TRY IT: How many lines in the records below contain the word "resolution"? Reply with the number alone.

(MATERIALS PROVIDED)

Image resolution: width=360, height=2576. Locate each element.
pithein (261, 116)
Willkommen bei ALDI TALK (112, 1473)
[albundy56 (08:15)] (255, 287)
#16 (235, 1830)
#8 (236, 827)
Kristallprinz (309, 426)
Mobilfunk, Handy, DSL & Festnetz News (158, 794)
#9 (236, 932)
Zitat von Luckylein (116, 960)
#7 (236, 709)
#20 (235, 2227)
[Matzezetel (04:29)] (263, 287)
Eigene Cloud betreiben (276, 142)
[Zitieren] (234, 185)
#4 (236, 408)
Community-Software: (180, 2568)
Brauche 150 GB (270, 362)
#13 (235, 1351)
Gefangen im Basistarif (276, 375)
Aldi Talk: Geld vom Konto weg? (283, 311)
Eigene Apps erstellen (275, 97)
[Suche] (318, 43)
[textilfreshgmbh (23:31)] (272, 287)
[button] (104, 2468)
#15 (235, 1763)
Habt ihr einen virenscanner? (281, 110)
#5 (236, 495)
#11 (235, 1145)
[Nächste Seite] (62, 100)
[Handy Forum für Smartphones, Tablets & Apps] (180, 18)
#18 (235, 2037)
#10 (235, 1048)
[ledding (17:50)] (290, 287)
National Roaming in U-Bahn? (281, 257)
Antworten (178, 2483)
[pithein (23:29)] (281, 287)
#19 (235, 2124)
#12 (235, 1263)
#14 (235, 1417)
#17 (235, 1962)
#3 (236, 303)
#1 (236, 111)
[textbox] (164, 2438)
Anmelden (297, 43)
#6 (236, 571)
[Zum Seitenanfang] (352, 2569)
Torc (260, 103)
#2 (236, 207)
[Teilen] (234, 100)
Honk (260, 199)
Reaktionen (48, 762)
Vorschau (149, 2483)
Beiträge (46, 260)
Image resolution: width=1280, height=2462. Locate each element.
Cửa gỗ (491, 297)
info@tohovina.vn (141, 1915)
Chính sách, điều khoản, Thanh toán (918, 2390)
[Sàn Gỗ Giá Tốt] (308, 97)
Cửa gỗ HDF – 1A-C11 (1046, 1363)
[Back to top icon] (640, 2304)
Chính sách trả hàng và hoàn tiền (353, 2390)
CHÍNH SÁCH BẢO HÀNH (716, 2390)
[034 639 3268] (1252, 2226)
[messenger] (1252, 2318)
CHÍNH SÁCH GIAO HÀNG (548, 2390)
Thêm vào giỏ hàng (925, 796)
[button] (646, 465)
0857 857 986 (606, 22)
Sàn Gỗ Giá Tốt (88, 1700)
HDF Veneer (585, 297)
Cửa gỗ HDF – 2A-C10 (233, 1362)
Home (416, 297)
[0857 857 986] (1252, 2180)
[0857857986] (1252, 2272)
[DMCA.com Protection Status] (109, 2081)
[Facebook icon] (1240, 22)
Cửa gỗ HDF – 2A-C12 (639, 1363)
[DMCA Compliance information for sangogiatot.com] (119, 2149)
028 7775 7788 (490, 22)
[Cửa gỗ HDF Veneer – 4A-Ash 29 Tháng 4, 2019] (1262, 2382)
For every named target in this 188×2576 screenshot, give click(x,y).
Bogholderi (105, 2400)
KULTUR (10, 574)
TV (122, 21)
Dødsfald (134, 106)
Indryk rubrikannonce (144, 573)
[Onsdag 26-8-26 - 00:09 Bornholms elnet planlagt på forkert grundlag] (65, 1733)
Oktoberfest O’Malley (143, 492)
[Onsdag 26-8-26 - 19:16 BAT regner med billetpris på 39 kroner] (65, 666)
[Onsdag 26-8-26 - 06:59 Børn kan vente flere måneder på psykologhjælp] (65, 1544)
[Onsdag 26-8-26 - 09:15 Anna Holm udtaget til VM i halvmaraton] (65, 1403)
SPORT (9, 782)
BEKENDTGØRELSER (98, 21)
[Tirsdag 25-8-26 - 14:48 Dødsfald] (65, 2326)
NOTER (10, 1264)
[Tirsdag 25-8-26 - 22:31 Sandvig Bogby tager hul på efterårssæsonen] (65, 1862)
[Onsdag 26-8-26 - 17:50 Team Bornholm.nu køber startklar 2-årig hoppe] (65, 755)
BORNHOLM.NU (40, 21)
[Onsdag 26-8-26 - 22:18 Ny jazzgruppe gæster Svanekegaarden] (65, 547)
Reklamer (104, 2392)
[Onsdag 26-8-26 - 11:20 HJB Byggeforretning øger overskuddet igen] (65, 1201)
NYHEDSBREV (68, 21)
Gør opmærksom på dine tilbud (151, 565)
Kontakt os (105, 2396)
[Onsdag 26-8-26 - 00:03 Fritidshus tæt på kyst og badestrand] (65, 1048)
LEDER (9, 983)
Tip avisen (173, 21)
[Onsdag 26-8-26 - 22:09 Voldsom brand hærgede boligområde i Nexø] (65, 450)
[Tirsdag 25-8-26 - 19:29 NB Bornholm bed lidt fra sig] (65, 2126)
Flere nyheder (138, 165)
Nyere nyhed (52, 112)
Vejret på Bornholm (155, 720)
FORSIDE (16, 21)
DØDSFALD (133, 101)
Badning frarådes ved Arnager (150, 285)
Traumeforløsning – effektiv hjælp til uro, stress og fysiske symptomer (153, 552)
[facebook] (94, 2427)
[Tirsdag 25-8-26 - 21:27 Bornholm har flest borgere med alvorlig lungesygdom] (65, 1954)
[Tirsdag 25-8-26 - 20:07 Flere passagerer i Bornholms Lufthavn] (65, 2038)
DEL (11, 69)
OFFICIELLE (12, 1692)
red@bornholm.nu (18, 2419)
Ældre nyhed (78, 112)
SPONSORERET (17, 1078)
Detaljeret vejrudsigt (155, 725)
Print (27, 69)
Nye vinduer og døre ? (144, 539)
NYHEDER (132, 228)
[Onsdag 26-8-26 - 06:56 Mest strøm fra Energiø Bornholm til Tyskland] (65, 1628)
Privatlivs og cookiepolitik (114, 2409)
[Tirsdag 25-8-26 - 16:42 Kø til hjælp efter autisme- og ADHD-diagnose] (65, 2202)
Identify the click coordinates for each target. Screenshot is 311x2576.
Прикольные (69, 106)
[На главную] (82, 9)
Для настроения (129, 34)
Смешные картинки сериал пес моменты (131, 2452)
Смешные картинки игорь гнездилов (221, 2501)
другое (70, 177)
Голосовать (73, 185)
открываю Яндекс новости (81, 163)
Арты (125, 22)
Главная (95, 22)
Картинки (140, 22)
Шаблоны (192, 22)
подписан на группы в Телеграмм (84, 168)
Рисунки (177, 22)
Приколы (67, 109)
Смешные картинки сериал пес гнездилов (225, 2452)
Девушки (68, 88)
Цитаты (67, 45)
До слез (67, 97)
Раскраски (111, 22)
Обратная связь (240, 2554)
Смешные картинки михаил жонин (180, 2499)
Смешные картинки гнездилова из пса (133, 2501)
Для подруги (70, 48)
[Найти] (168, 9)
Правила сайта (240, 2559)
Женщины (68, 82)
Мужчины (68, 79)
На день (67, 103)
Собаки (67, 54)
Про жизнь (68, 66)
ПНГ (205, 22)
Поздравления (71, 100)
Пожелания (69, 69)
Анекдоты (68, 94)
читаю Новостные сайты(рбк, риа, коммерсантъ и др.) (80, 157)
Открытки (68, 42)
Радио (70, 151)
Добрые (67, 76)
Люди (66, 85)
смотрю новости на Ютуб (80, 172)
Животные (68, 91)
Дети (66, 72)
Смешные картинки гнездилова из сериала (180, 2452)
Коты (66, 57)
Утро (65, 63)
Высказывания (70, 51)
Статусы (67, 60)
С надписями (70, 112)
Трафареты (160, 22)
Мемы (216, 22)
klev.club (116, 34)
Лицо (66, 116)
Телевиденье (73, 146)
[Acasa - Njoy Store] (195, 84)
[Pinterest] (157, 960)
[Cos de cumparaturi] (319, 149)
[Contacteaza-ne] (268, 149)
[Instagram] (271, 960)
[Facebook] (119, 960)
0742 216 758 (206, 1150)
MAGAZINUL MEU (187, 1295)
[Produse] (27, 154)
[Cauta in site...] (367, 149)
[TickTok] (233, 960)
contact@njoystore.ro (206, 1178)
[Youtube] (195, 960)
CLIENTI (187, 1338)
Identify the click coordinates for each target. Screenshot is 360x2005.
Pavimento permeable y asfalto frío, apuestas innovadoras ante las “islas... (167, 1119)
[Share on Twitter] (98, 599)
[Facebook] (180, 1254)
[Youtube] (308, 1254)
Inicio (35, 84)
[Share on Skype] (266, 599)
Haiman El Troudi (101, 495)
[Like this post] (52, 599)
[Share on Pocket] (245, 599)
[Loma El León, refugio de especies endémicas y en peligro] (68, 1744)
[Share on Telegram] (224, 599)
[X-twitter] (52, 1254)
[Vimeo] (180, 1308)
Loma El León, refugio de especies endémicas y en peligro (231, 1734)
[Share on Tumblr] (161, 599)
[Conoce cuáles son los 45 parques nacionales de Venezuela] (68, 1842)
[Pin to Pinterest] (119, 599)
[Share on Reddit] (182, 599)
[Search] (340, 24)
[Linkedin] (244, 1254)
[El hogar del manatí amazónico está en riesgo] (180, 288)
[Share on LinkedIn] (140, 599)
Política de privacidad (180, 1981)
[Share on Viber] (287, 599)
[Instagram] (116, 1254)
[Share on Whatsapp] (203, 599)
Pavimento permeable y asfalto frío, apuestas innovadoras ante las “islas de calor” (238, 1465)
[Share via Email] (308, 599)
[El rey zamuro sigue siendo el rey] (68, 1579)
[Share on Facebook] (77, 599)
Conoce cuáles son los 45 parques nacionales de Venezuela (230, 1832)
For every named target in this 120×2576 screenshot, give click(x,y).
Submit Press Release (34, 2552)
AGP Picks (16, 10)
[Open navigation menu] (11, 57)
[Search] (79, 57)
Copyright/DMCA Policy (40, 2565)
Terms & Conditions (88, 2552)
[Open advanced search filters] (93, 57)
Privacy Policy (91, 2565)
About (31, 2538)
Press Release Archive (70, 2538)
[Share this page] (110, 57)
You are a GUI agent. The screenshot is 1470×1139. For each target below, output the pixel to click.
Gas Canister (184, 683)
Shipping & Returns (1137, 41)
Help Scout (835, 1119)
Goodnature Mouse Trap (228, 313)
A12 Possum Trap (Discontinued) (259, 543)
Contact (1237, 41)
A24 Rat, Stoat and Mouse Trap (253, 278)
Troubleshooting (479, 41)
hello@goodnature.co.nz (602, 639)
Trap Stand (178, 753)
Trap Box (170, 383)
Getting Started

(End MATERIALS PROVIDED)

ANSWER TO THIS TASK: 2